Thanksgiving Cheers: A Messy History of TV's Greatest Food Fight

Aubry D'Arminio
Cheers
NBC/GettyImages

The plot of Cheers’ 1986 Thanksgiving episode (the show's first) is as simple as pumpkin pie: To avoid spending the holiday alone, barflies Norm (George Wendt), Cliff (John Ratzenberger), and Frasier (Kelsey Grammer), bartenders Woody (Woody Harrelson) and Sam (Ted Danson), and barmaid Diane (Shelley Long) end up at the home of waitress Carla (Rhea Perlman). But when the turkey’s not ready, tensions run high, trimmings fly, and the gang ends up in what's still TV's greatest food fight. We talked to some of the series's main players about how that magical holiday moment came to be.
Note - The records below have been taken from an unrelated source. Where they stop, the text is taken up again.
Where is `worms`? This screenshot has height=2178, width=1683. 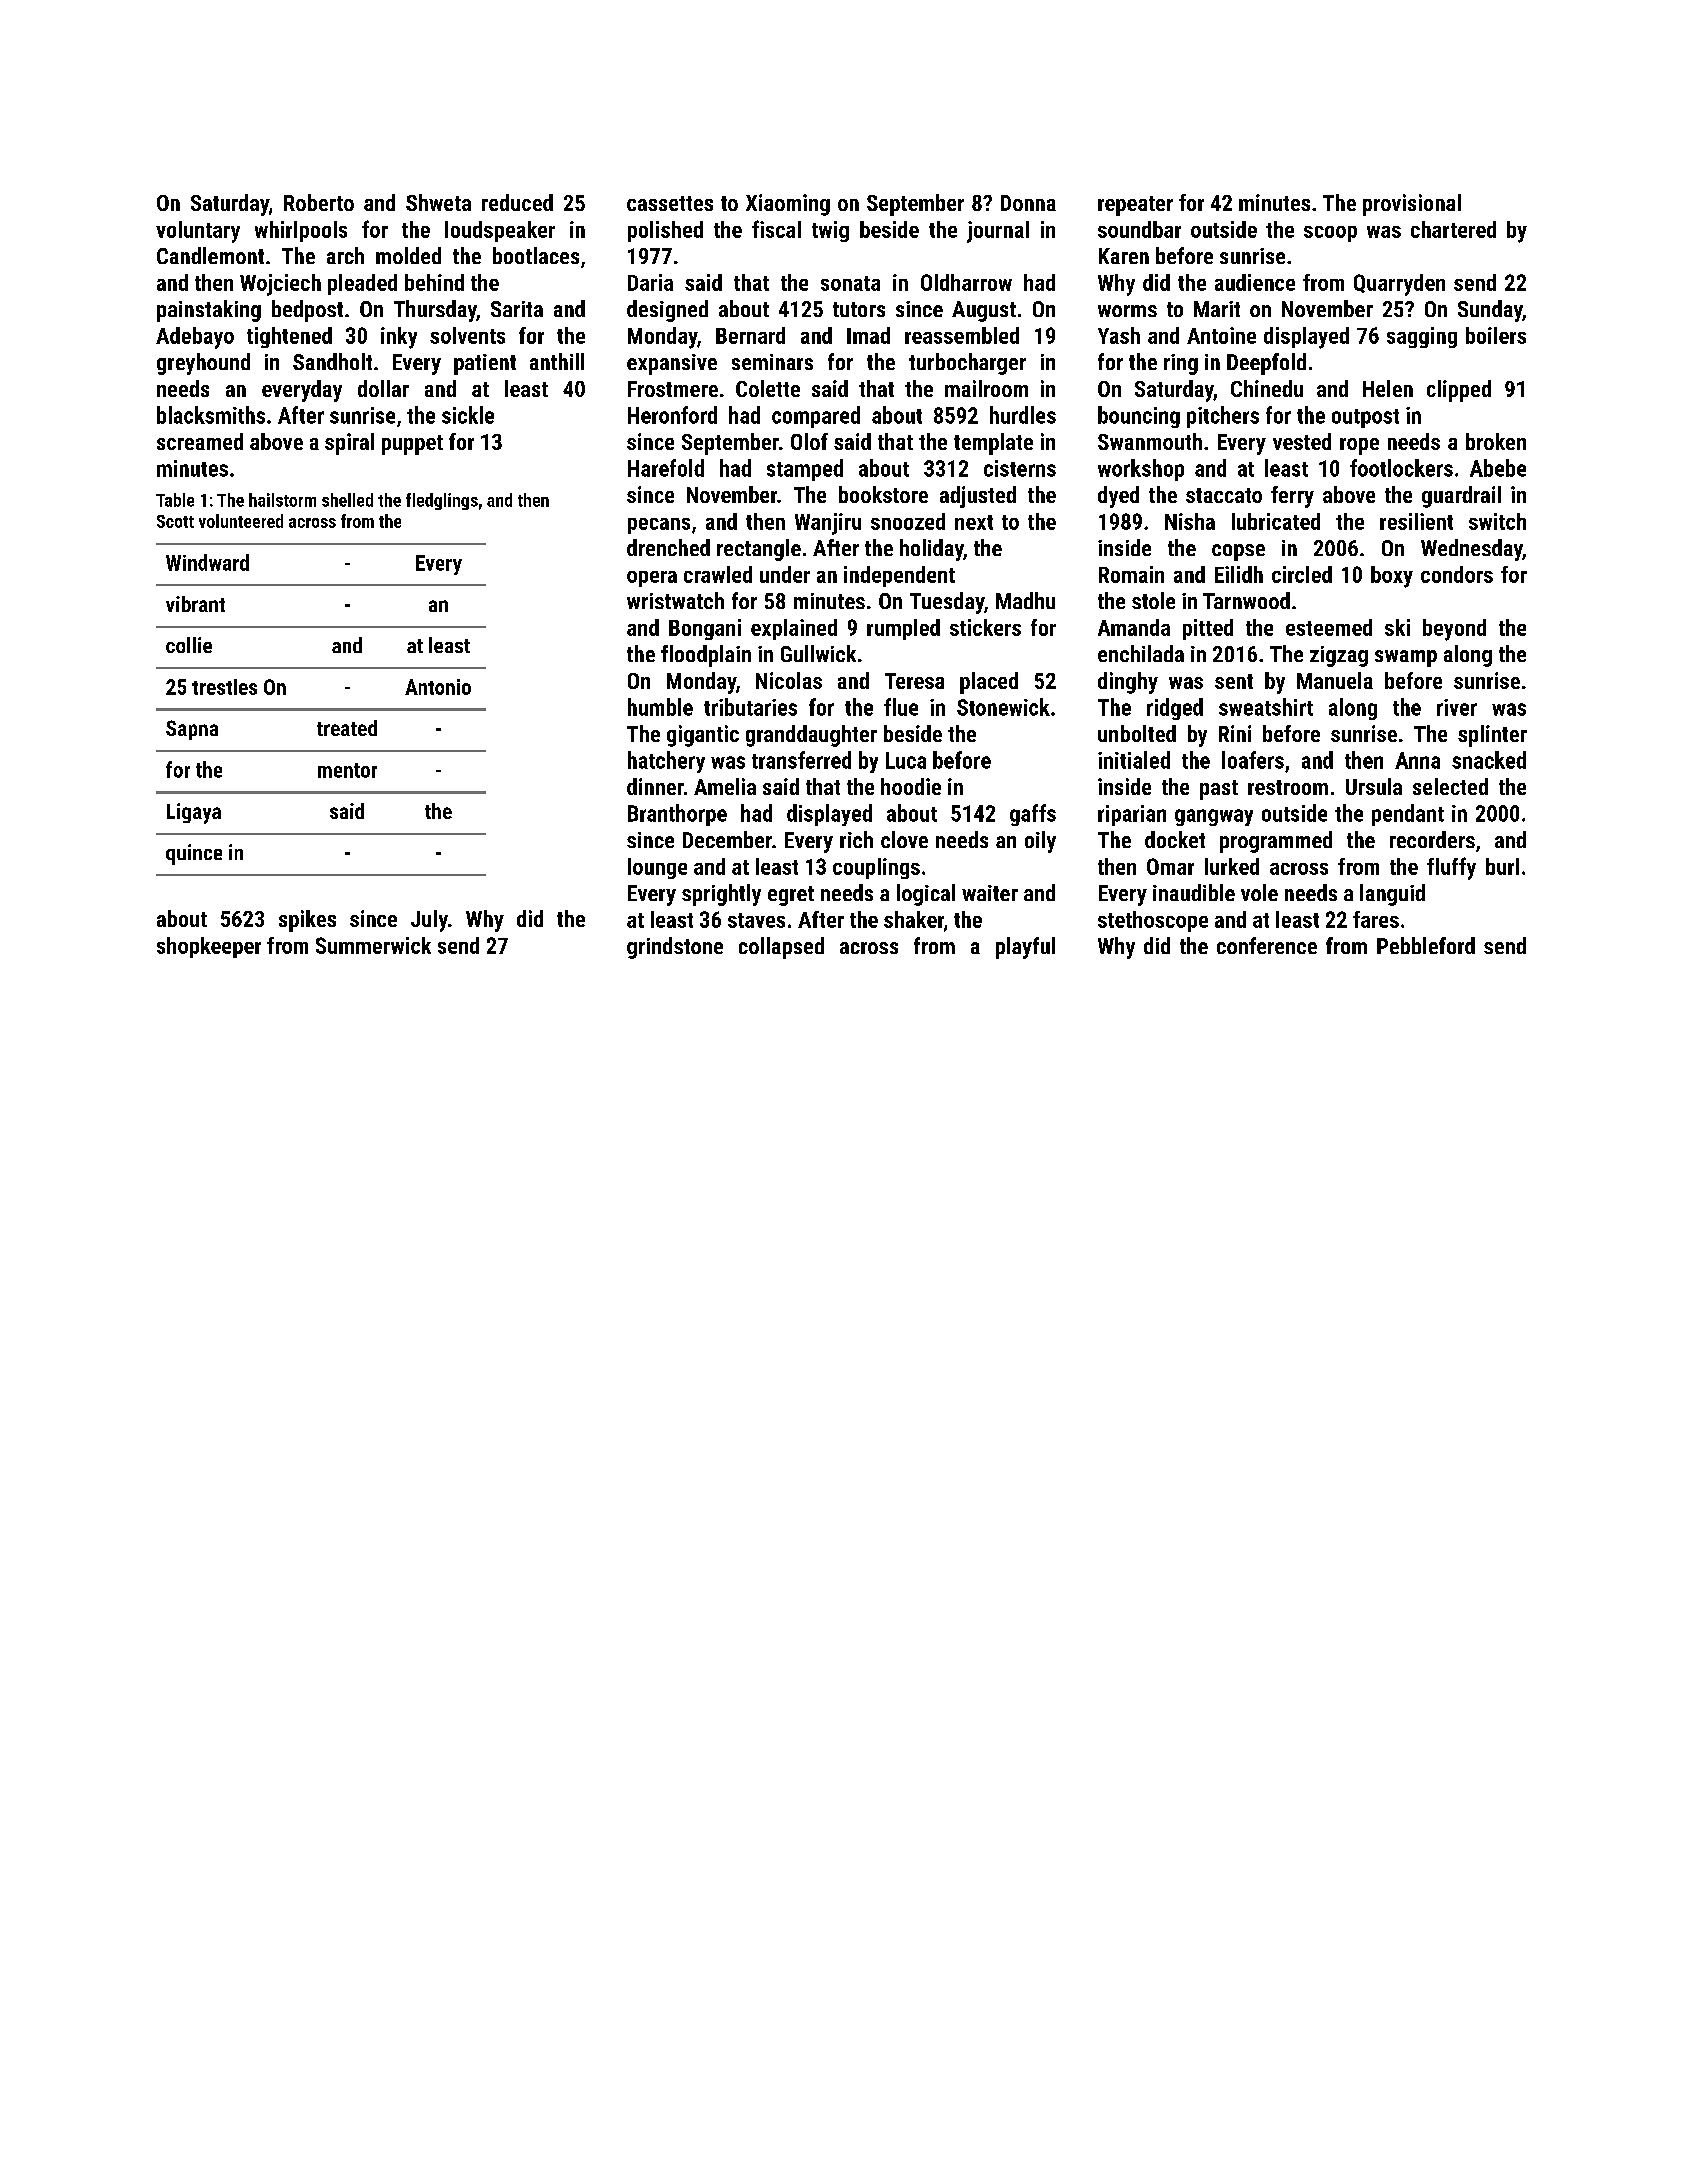 worms is located at coordinates (1127, 311).
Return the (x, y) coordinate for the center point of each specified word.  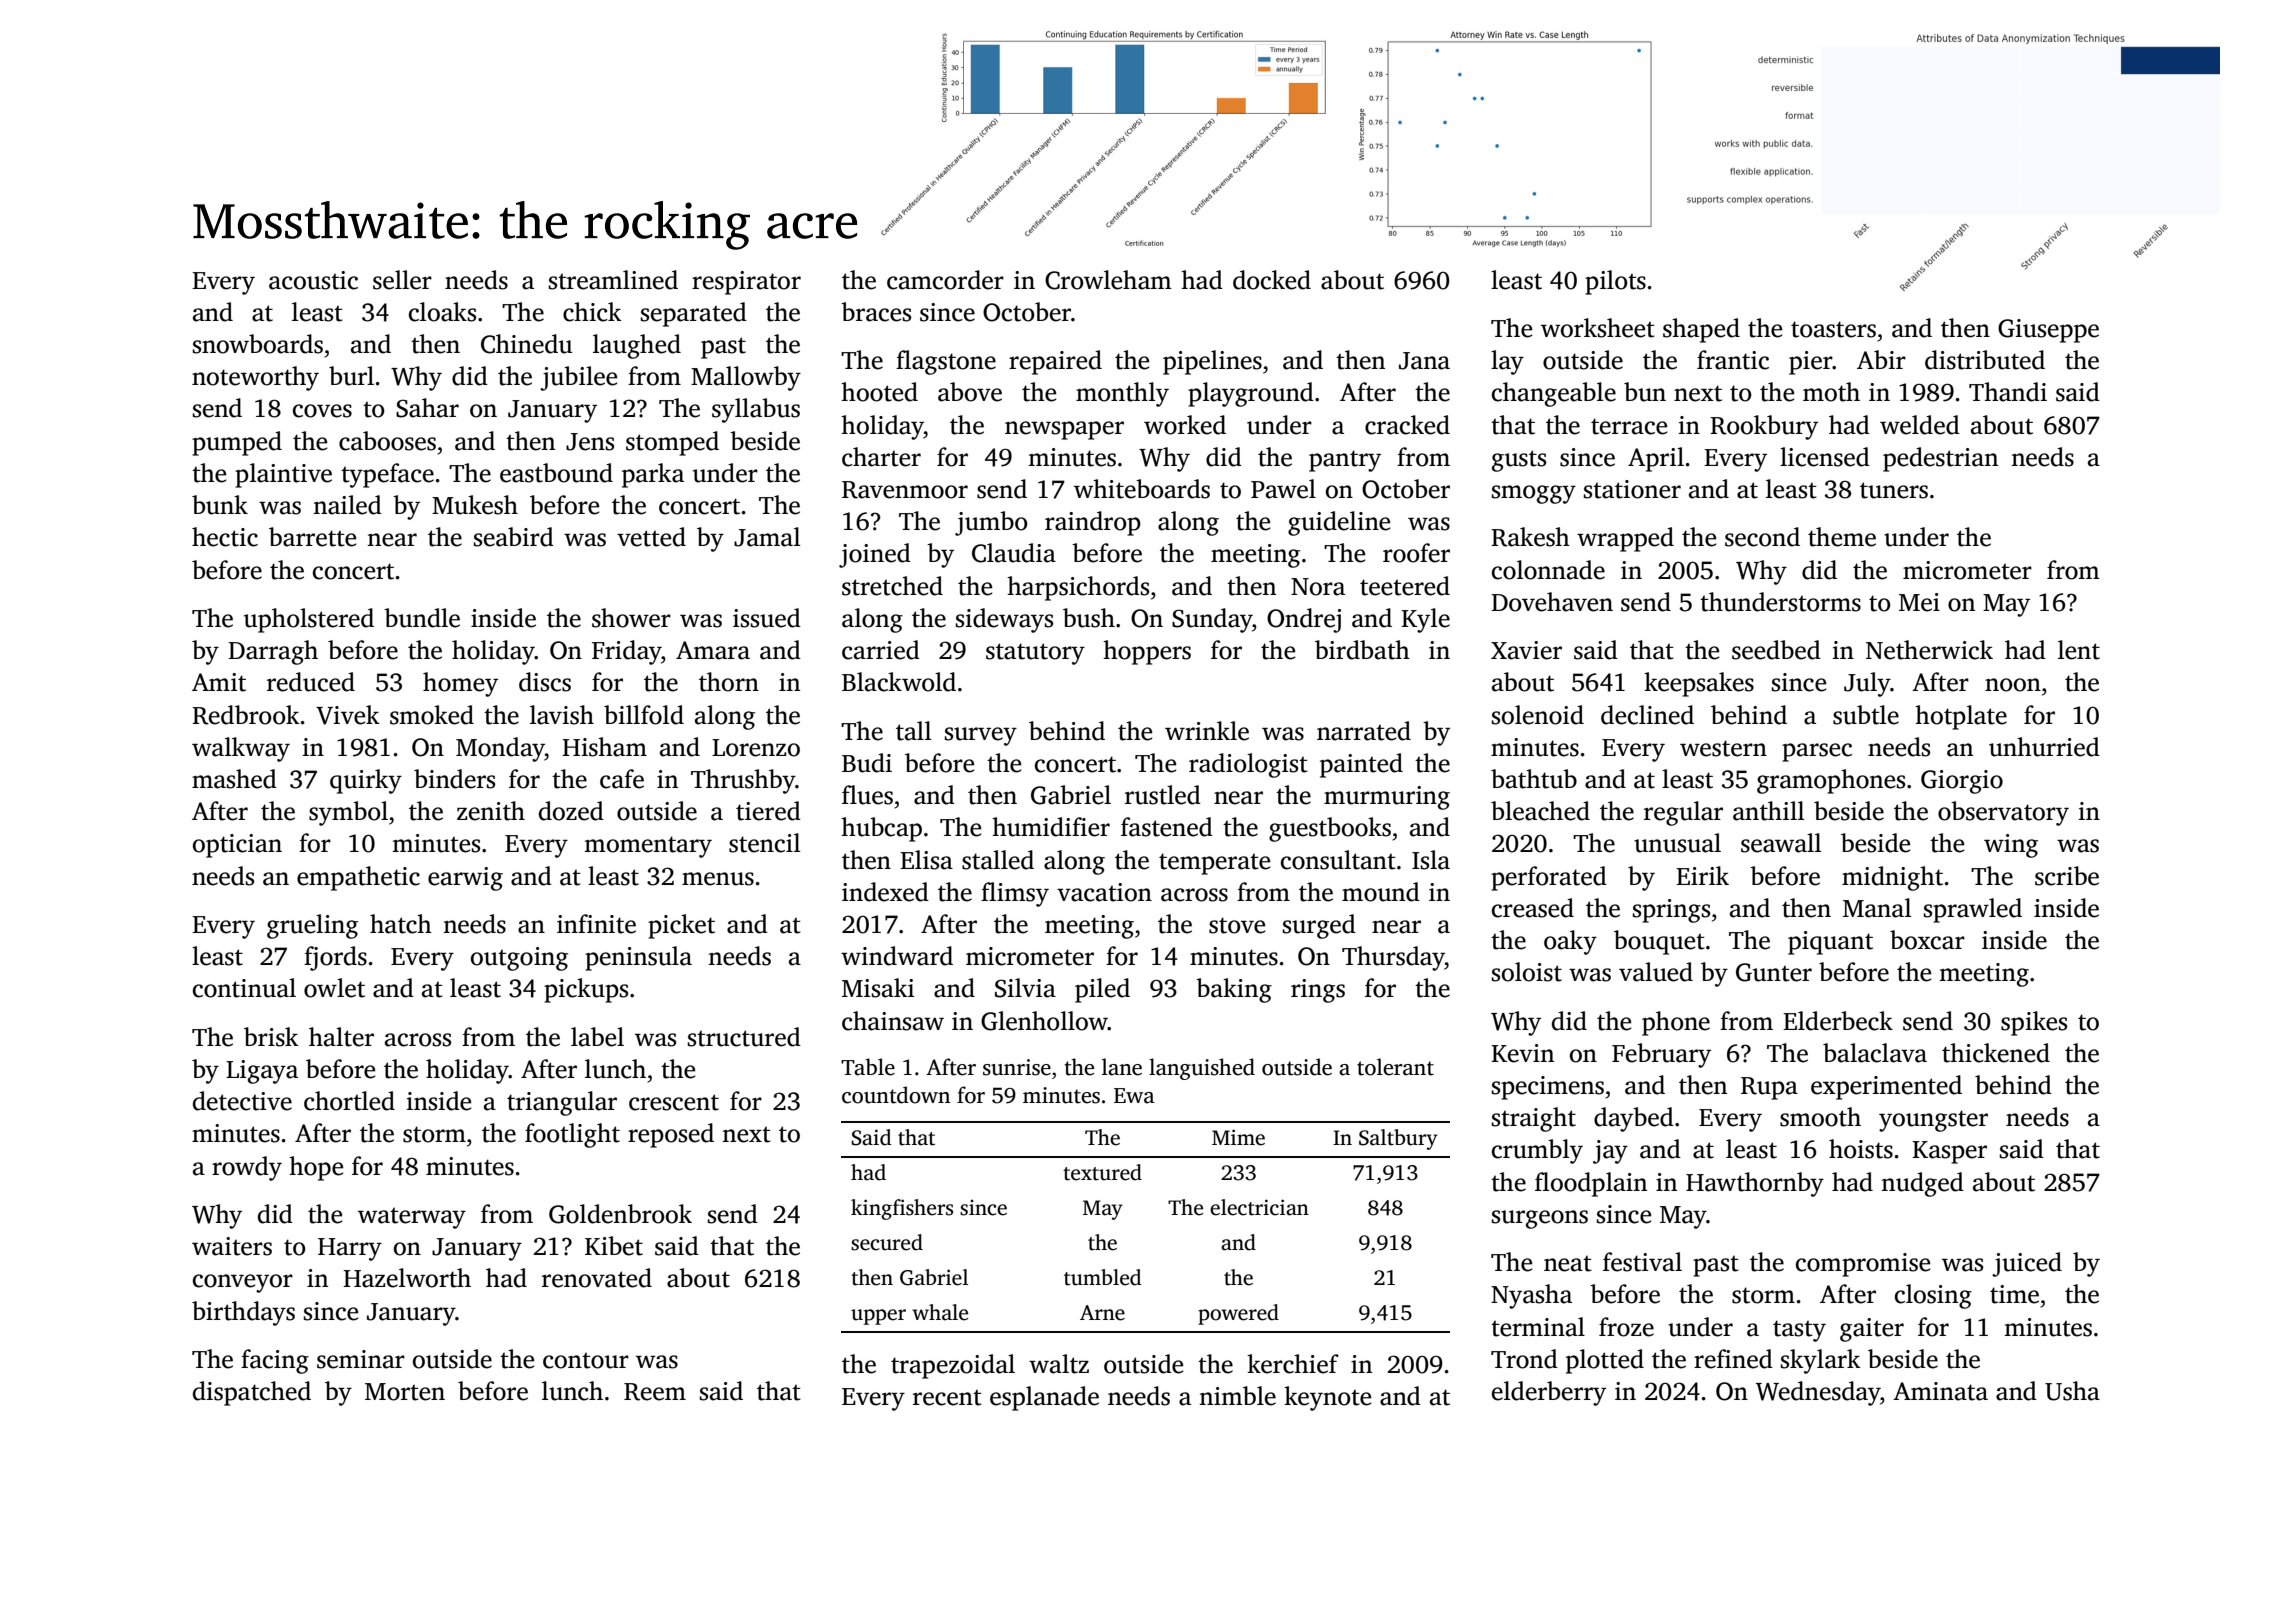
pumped (237, 443)
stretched (892, 586)
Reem (655, 1392)
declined (1647, 715)
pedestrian (1940, 459)
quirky (366, 781)
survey (981, 736)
Glen Charles (cocreator): On holiday Thursdays, NBC usually aired reruns. But that particular year, they thought we had a chance of doing a respectable rating with a first-run episode.

Les Charles (cocreator): My wife and I had gone to a Thanksgiving dinner a few years before where the turkey would not cook. We had cocktails, and then more cocktails, and that lifted the mood for a while—but then that wore off and everybody turned on each other. That was one of our inspirations.

Rhea Perlman: Who doesn’t want to have a food fight? We actors got to have two. The way we rehearsed in those days was to do a run-through for producers earlier in the day. We all had to wear smocks.

Glen Charles: The biggest complaint during filming was that it wasn’t real food.

Les Charles: I remember it being cold canned food.

Bill Steinkellner (writer): We could only shoot one fight, so we had to get it right. If someone messed up, that meant a costume change, and the studio audience only wants to wait for so long.

Les Charles: It was the only scene we ever did in one take. We made sure everybody had film in the cameras, and that the sound was rolling, before we got to the throwing of the food. There was no turning back.

Steinkellner: All the initial volleys—the peas, the gravy, the potatoes—had to be choreographed and done very carefully. Then the actors were on their own.

James Burrows (cocreator, director): I allowed the cast to just go for it on that take.

Steinkellner: The actual fight went on for a good five minutes. Once they started, they would not stop.

Perlman: To be able to pick up a bunch of mashed potatoes and throw them at anybody? It was so gratifying.

Les Charles: We hadn’t thought about how slippery the floor was going to get. As the scene went on, actors were sliding about. We started to worry for their safety.

Perlman: When we knew that they had enough [footage], I think Jimmy Burrows was calling, “Cut!” and we all bombarded him. We were just like a bunch of kids at camp. Set us free and we’ll do anything ridiculous.

Glen Charles: The cleanup? It took hours.